Marley Morrison has written and directed a knockout first feature – the witty, spiky queer romance Sweetheart – but when she rocks up to the back terrace of a north London cafe, her appearance doesn’t exactly scream “film-maker”. The impish 35-year-old looks more like the coolest cartoon character you ever saw: the love child of Popeye and Tank Girl. Bleached hair peeks out from beneath her pink Barbour cap; shorts and T-shirt leave her intricately cross-hatched tattoos on display. “My partner’s a tattoo artist,” she explains as she sits down, “so I’m a sketch book.” On one arm is Marlene Dietrich; on the other, Jim Carrey and Kate Winslet are snuggled up together in Eternal Sunshine of the Spotless Mind. On her right calf is the Disney warrior Mulan, who in ancient China came to her father’s rescue by dressing as a boy. Hold that thought.

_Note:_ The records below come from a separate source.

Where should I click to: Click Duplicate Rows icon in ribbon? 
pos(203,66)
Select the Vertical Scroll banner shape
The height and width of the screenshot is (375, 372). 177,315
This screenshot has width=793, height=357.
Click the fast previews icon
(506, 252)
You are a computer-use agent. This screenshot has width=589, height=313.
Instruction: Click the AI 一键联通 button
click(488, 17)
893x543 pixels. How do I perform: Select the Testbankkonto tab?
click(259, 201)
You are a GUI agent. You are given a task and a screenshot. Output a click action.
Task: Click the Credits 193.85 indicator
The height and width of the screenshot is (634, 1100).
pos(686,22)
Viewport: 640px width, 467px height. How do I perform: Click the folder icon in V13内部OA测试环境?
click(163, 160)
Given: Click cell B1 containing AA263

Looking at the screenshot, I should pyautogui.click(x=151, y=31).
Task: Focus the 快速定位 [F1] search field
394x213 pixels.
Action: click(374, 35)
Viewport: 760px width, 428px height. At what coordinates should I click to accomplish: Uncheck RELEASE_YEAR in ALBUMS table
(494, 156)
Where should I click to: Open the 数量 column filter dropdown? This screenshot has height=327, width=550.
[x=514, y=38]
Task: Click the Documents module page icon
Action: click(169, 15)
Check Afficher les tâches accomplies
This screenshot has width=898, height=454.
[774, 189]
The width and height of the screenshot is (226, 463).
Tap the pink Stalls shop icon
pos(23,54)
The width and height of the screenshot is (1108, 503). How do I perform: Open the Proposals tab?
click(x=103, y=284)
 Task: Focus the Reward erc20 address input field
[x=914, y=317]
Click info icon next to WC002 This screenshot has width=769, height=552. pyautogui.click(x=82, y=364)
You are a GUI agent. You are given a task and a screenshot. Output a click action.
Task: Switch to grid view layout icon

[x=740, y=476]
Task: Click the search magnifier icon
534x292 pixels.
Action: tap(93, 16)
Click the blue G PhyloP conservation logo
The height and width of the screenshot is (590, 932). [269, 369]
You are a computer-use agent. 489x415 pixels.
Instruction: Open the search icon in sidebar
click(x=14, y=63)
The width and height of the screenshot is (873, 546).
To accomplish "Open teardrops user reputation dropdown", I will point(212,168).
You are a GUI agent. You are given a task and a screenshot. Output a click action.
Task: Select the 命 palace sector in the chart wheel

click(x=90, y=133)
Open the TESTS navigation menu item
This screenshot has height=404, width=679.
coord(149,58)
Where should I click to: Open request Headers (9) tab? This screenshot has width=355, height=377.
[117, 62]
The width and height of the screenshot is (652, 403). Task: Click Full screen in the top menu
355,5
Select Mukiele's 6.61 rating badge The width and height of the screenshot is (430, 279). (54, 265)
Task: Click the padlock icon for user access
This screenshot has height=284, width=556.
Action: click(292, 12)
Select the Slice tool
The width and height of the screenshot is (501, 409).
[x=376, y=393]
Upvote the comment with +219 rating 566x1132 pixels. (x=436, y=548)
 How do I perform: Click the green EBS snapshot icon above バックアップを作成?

Morrison has glowering eyes, and a Lena Dunham-esque surliness that disappears the second she starts talking about the astonishing reception Sweetheart has had this year on the festival circuit. “I wasn’t expecting this,” she says, sounding dazed. “I just hoped it might resonate with a few people.” The picture won the audience award at the Glasgow film festival, as well as being named best first feature at the Inside Out festival in Toronto, while its star, the miraculous newcomer Nell Barlow, took home the best performance prize at Outfest in Los Angeles. Morrison herself is suddenly in demand: she has just made an ad campaign for Microsoft and will direct episodes of a new ITV2 teen drama before she moves on to her next film.